Acompañados por el secretario adjunto del Partido, los dos profesores y yo tomamos el tren de Xi'an, situada a un día y una noche de trayecto. Tendida sobre el estómago en mi «litera dura», pasé el viaje ocupada en anotar los apuntes de la profesora Lo. Dado que en China cualquier información se consideraba secreto de Estado, nadie conocía con exactitud qué becas o países podían obtener los ganadores. Al llegar a Xi'an, no obstante, nos enteramos de que habría un total de veintidós opositores procedentes de cuatro provincias del oeste de China. El pliego sellado que contenía los exámenes había llegado por avión el día anterior procedente de Pekín. El examen escrito constaría de tres partes y habría de ocuparnos toda la mañana. Una de ellas consistía en un largo pasaje de Raíces, de Alex Haley, que debíamos traducir al chino. Al otro lado de las ventanas de la sala de examen podía distinguirse una blanca lluvia de flores de sauce que flotaban sobre la ciudad abrileña como si interpretaran una magnífica danza rapsódica. Al concluir la mañana nuestros pliegos fueron recogidos, sellados y enviados directamente a Pekín, donde habrían de ser corregidos junto con los recibidos de Shanghai y los allí realizados. Por la tarde tuvo lugar el examen oral.

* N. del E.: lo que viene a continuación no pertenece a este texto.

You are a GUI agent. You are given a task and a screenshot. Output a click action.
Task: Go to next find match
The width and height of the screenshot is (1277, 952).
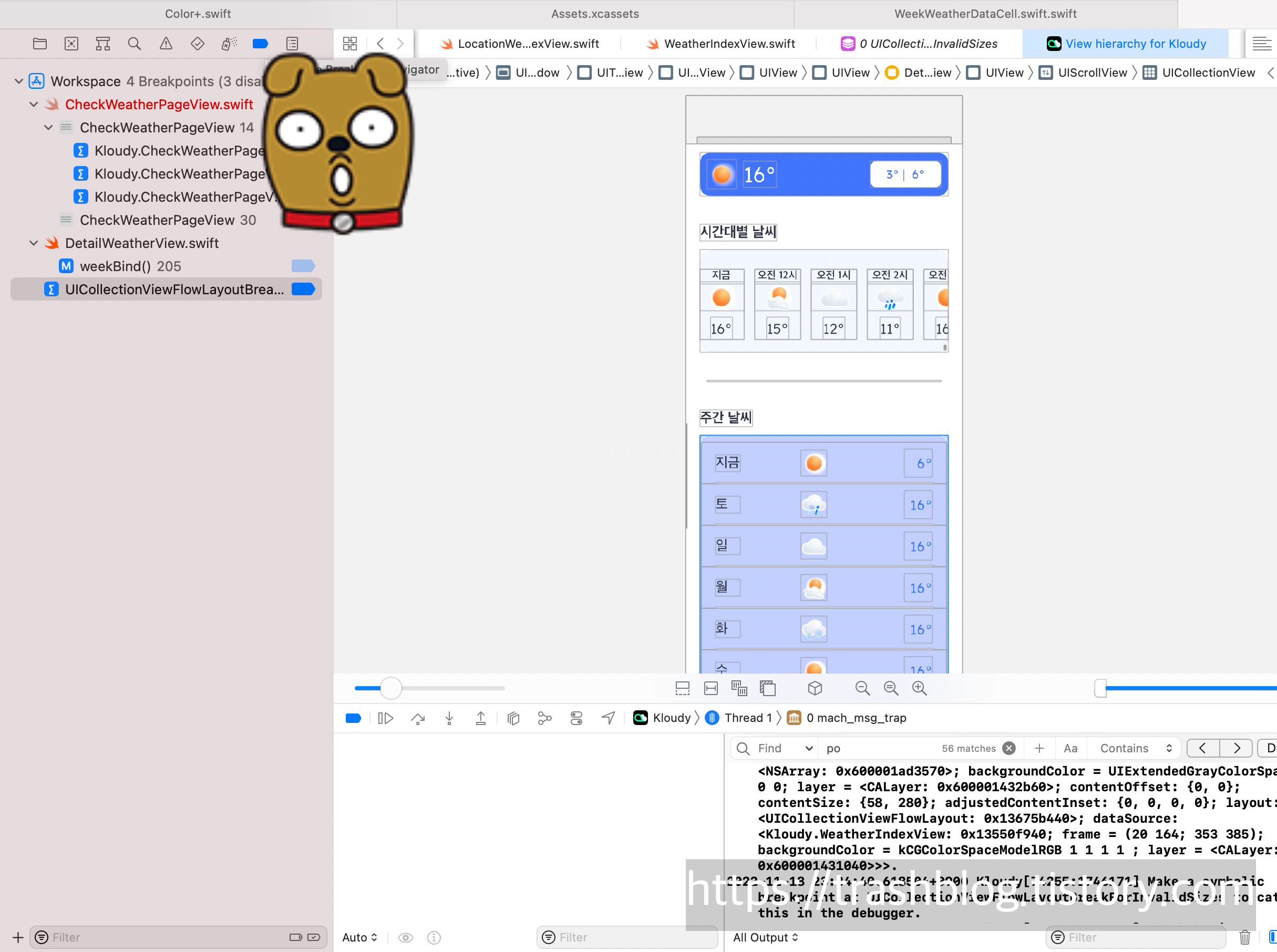(1236, 749)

A finales de mayo me enteré extraoficialmente de que había aprobado ambos exámenes con nota. Tan pronto como mi madre supo la noticia, se apresuró a intensificar la campaña destinada a rehabilitar el nombre de mi padre. Aunque éste ya había muerto, su expediente aún había de servir para decidir el futuro de sus hijos. En él se encontraba aún incluido el borrador del veredicto en el que se declaraba que había cometido «graves errores políticos». Mi madre sabía que a pesar de la nueva actitud liberal que comenzaba a imperar en China aquello podía bastar para que mi solicitud se viera rechazada.

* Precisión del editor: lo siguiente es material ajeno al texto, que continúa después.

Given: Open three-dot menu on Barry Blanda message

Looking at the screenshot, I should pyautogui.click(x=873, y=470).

Intervino ante antiguos colegas de mi padre ya restituidos a sus posiciones de poder en el Gobierno provincial. Para apoyar su petición recurrió a la nota de Zhou Enlai en la que el antiguo dirigente afirmaba que mi padre había estado en su derecho al apelar a Mao. Mi abuela, dando muestras de gran ingenio, la había puesto a buen recaudo cosiéndola en el interior del dobladillo de algodón de uno de sus zapatos, y ahora, once años después de recibirla de manos de Zhou, mi madre había: decidido entregarla a las autoridades provinciales encabezadas por Zhao Ziyang.

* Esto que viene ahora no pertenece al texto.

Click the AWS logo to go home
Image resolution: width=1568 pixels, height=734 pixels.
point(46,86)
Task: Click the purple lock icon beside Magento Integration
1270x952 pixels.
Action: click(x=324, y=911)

Se trataba de un momento propicio, ya que la maléfica influencia de Mao comenzaba a perder parte de su poder paralizador gracias a la considerable ayuda de Hu Yaobang, quien por entonces se encontraba a cargo del programa de rehabilitaciones. El 12 de junio, se presentó en la calle del Meteorito un funcionario superior que portaba el veredicto del Partido acerca de mi padre. Alargó a mi madre una delgada hoja de papel en la que aparecía escrito que mi padre había sido «un buen funcionario y un buen miembro del Partido». Con ello, su figura quedaba formalmente rehabilitada. Sólo entonces fue mi beca finalmente sancionada por el Ministerio de Educación de Pekín.